Mac OS X 10.9 - setting permanent environment variables

≯℡__Kan透↙ 提交于 2019-11-27 18:27:28

Drop the $(...) bit, which would attempt to execute the command within the brackets and set $MULE_HOME to whatever it produces. In your case /opt/mule-standalone-3.4.0 is not an executable, hence the error you are getting.

export MULE_HOME=/opt/mule-standalone-3.4.0

and use ~/.bashrc not ~/.bash_profile.

EDIT: It seems opinion is that you should set environment variables in your ~/.bash_profile script, and not ~/.bashrc script.

CodeOverRide

Just did this really easy and quick. First create a ~/.bash_profile from terminal:

touch ~/.bash_profile

then

open -a TextEdit.app ~/.bash_profile

add

export TOMCAT_HOME=/Library/Tomcat/Home

Save document in TextEdit and you are done.

Alternatively, you can also add the following command to your .bash_profile if you want your environment variables to be visible by graphic applications. In Mac OS X, graphic applications do not inherit your .bash_profile config :

launchctl setenv MYPATH myvar

You can put your export statement in ~/.bashrc

It seems that Apple keeps changing how to do this. And it's all about context. One way does not necessarily work when another does. I needed it to work in an IDE, and neither of the bash files mention here (Linux style) did that. The current way for GUI apps to respect this on a permanent basis is SUPER convoluted compared to Windows and Linux!

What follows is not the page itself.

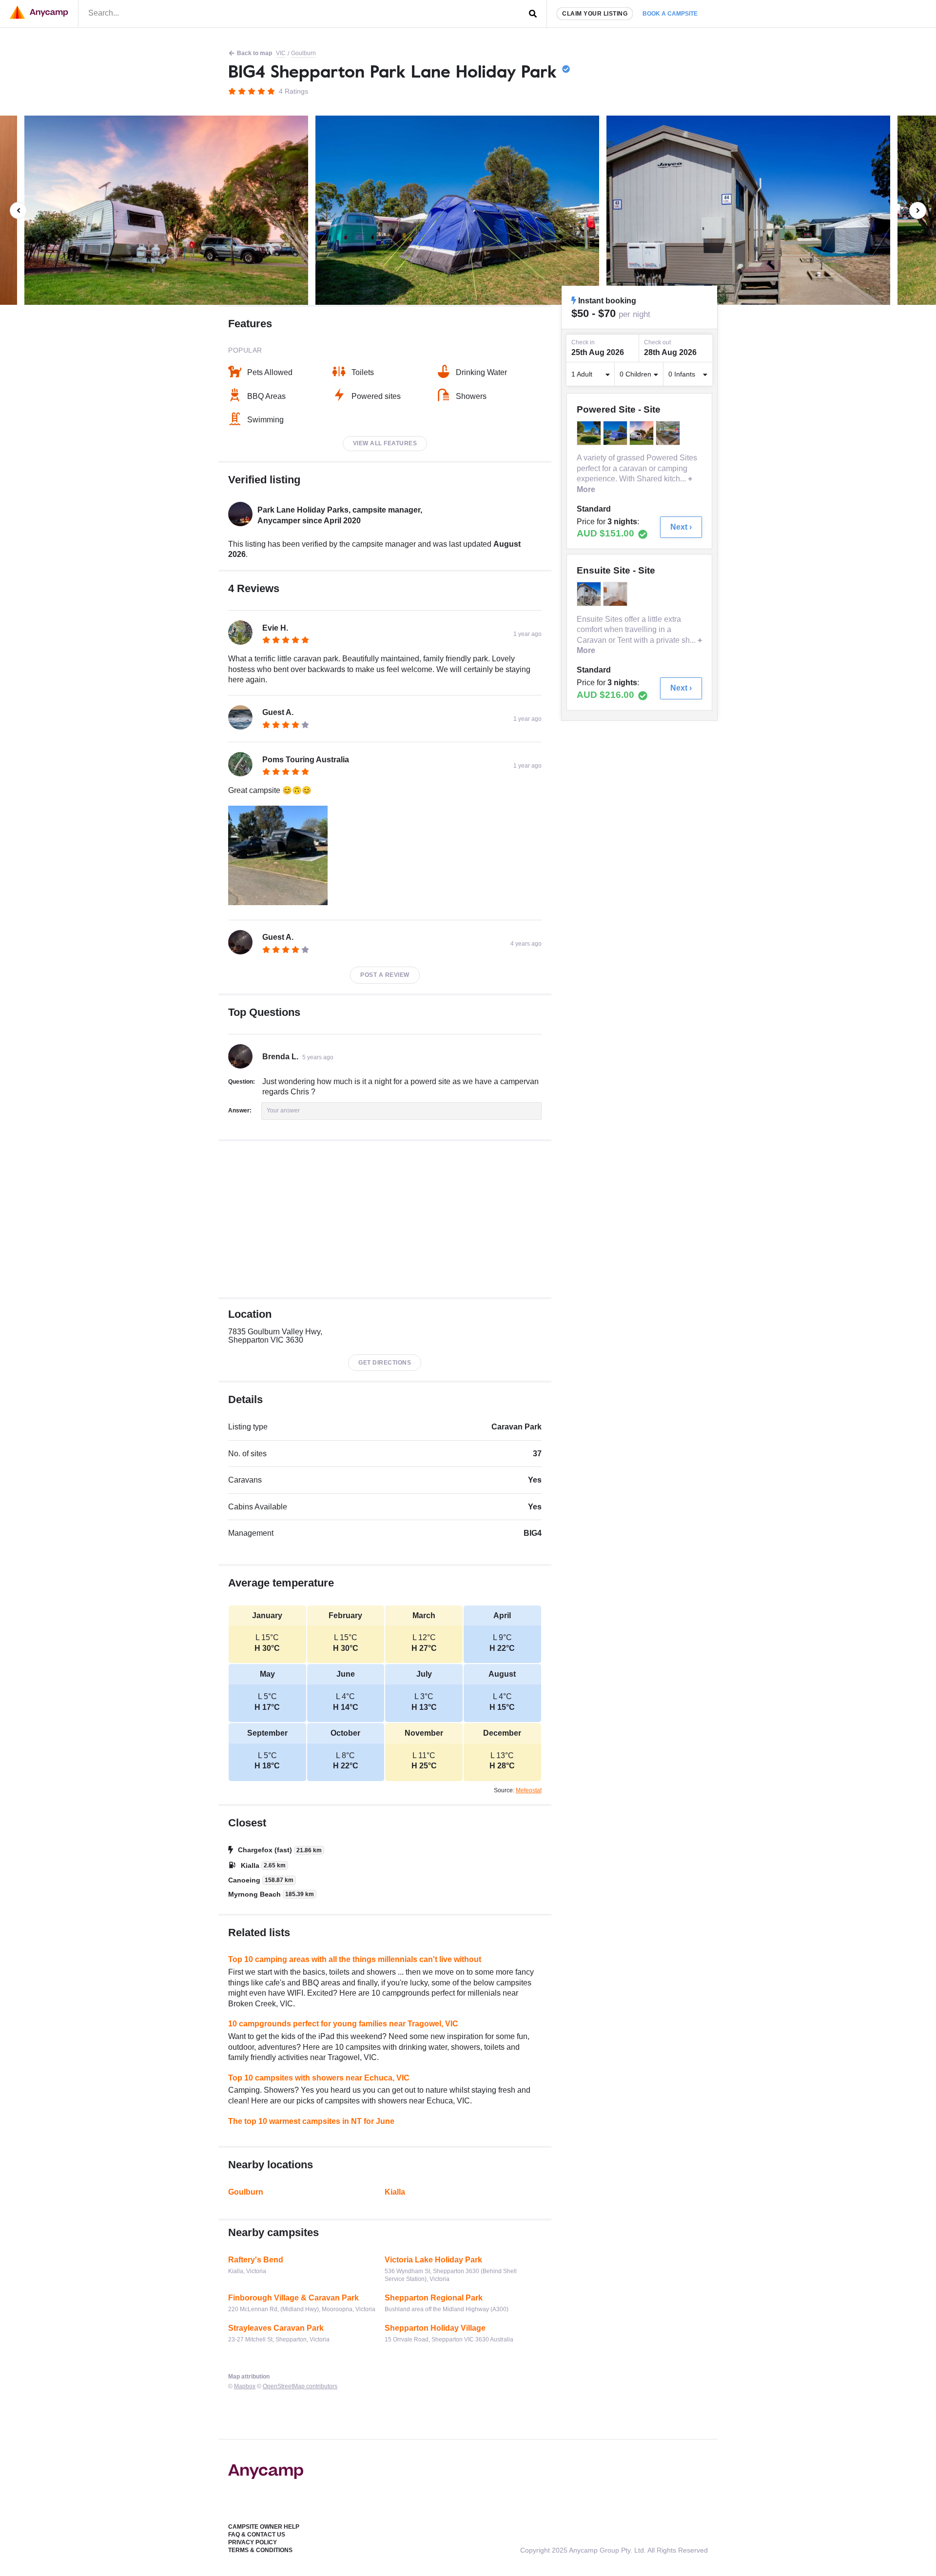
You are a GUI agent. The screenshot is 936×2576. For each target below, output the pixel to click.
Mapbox (244, 2386)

In a nutshell, you have write a huge pile of ugly XML into a plist file to run some bash. That goes into your "launch agents" directory, i.e. ~/Library/LaunchAgents/my.startup.plist. Here's another Stack Exchange thread on the subject:

https://apple.stackexchange.com/questions/106355/setting-the-system-wide-path-environment-variable-in-mavericks

That gives you a full copy & paste which you can tweak to set your specific variable.